- What needs to be done
Begin with the line where "Click the scroll up arrow in attribute list" appears. Set down that line and the rest of the records below it exactly as given.

- Data records
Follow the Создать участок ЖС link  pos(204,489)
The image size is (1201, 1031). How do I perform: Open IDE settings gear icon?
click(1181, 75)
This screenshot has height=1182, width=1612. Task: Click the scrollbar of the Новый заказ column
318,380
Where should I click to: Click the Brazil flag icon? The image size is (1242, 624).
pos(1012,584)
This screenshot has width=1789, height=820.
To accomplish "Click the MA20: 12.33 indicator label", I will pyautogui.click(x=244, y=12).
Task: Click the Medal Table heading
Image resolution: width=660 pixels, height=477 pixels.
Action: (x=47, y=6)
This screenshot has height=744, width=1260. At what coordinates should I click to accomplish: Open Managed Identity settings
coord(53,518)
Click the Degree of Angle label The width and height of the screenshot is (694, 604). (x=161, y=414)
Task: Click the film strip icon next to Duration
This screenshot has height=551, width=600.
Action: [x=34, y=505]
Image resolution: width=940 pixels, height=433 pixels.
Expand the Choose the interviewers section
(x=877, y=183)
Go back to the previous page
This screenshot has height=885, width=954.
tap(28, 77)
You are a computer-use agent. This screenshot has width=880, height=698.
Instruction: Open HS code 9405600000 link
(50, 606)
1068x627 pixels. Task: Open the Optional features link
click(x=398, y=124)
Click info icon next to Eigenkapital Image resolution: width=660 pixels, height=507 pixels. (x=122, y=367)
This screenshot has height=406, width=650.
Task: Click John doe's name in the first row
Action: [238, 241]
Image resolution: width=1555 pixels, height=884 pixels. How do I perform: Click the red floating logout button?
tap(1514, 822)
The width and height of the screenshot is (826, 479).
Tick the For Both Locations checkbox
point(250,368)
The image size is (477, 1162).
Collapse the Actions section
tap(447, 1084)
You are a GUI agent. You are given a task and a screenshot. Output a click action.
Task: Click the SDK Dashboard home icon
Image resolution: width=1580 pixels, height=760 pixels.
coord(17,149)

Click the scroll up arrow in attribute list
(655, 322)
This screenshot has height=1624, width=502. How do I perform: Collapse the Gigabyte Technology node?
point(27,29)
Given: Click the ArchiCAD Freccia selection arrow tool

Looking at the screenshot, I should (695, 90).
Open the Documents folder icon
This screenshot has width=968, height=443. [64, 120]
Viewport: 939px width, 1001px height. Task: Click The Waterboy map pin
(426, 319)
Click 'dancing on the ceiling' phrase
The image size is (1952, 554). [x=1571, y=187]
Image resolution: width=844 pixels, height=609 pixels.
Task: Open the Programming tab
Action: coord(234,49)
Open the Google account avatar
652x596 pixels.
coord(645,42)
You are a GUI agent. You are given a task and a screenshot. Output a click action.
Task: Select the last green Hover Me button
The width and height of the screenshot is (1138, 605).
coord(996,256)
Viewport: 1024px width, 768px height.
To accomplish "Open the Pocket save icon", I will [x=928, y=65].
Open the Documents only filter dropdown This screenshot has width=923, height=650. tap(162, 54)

- Worked solution
Click the scroll up arrow in attribute list
(655, 322)
This screenshot has height=1624, width=502. How do I perform: Collapse the Gigabyte Technology node?
point(27,29)
Given: Click the ArchiCAD Freccia selection arrow tool

Looking at the screenshot, I should (695, 90).
Open the Documents folder icon
This screenshot has width=968, height=443. [64, 120]
Viewport: 939px width, 1001px height. Task: Click The Waterboy map pin
(426, 319)
Click 'dancing on the ceiling' phrase
The image size is (1952, 554). [x=1571, y=187]
Image resolution: width=844 pixels, height=609 pixels.
Task: Open the Programming tab
Action: coord(234,49)
Open the Google account avatar
652x596 pixels.
coord(645,42)
You are a GUI agent. You are given a task and a screenshot. Output a click action.
Task: Select the last green Hover Me button
The width and height of the screenshot is (1138, 605).
coord(996,256)
Viewport: 1024px width, 768px height.
To accomplish "Open the Pocket save icon", I will [x=928, y=65].
Open the Documents only filter dropdown This screenshot has width=923, height=650. tap(162, 54)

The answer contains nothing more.